Das Internet dient mehr und mehr als Transportmedium für kritische Dienste. Bankverbünde transferieren Geld über VPN-Tunnels, Großunternehmen steigen zunehmend vom Festnetz auf Internet-Telefonie um. Und auch bei staatlichen Institutionen steigt die Abhängigkeit vom weltumspannenden IP-Netzwerk. Im gleichen Maße wächst die Angst, das Internet könnte vielleicht doch nicht so stabil sein, wie es die Mär vom atomkriegfesten Rechnerverbund suggeriert. Immer wieder, zuletzt beim Weltgipfel der Informationsgesellschaft in Tunis, monieren Kritiker, dass ökonomische Zwänge das Netz der Netze grobmaschiger und damit anfälliger für Pannen und Angriffe werden lassen. Die Betreiber von weltumspannenden Backbones lassen sich in der Tat an zwei Händen abzählen. Ein erklecklicher Teil des IPTraffics durchläuft große Knoten. Was, wenn einer oder mehrere dieser zentralen Punkte in der dezentralen Struktur ausfallen? Die Antwort auf diese Frage gibt das Internet in kurzen Abständen selbst: Als beispielsweise im Oktober 2005 der größte deutsche Internet-Austauschpunkt DE-CIX in Frankfurt teilweise ausfiel, nahm kaum jemand Notiz davon. Fast alle Netzbetreiber halten für den Ernstfall Redundanz-Bandbreiten vor und schaffen es, ihren Traffic binnen weniger Minuten automatisiert umzuleiten. Dabei kommen ihnen die Routing-Protokolle zur Hilfe. Sie sind so gestaltet, dass Verbindungsunterbrechungen automatisch erkannt und umgangen werden können.
Autonom und vermascht Ein genauerer Blick auf die logische Infrastruktur des Internet zeigt, dass der weltweite IP-Netzwerkverbund derzeit klaffende Wunden selbst schließen kann. Das Internet besteht aus einer stetig wachsenden Anzahl voneinander unabhängiger Netze, den autonomen Systemen (AS). Zurzeit sind rund 40 000 AS-Netzwerke registriert, etwa 21 000 sind aktiv. Gemeinsamer Nenner ist die dort verwendete Sprache, nämlich das TCP/IP-Protokoll. Ein AS wiederum kann aus vielen Teilnetzen zusammengesetzt sein, die über Router miteinander verbunden sind, aber einer einzigen administrativen Instanz unterstehen.
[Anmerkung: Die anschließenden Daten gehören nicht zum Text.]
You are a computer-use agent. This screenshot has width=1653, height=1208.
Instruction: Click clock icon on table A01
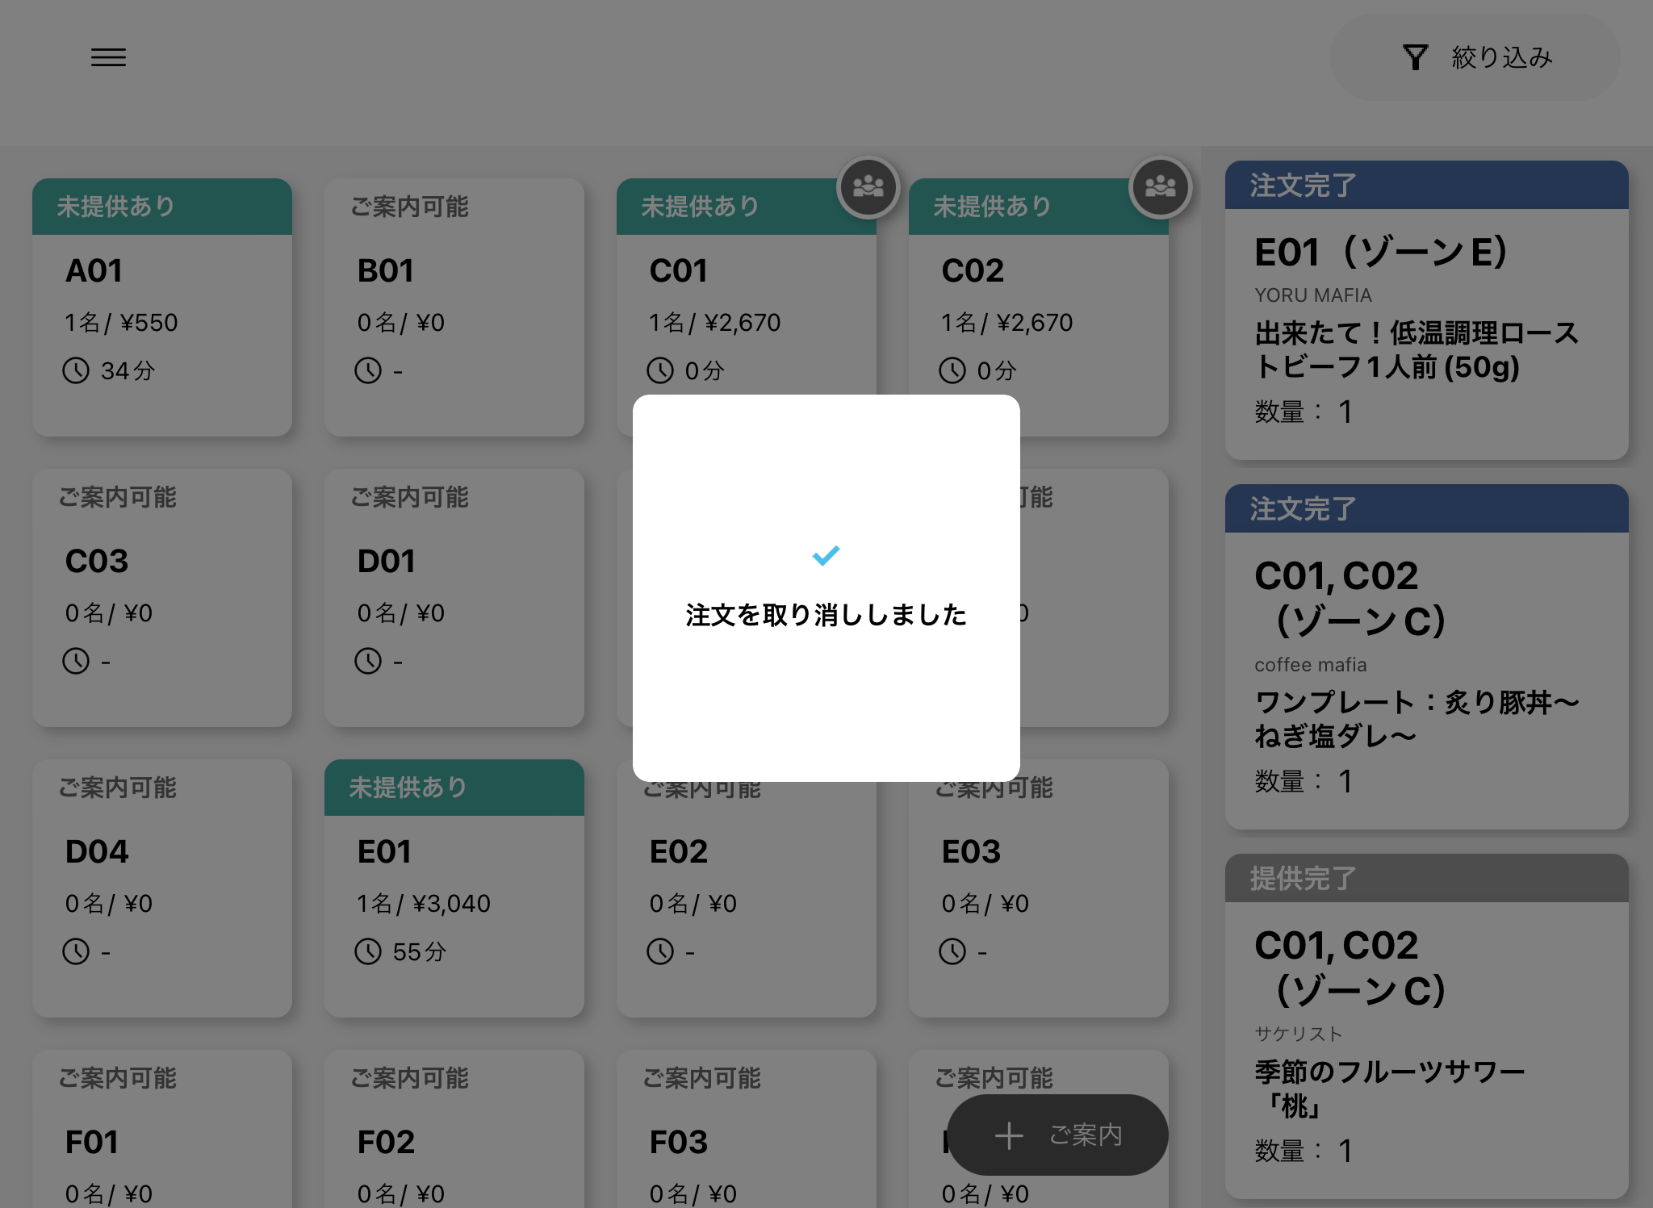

Die autonomen Systeme unterscheiden sich in Größe und räumlicher Ausdehnung immens voneinander. Das bedeutet auch, dass jeder Betreiber seine eigene Strategie hat, mit der er mit Hilfe von Routing-Protokollen die Kommunikation der IP-Pakete in seinem Netz organisiert. Er muss die Wegstrecken ständig neu austarieren. Sicher sollen sie sein, dabei möglichst preisgünstig und außerdem kurz. Die physischen Leitungen sind in der Regel so ausgelegt, dass das reale Datenvolumen 50 Prozent des theoretischen möglichen nicht übersteigt, um Datenstaus zu vermeiden.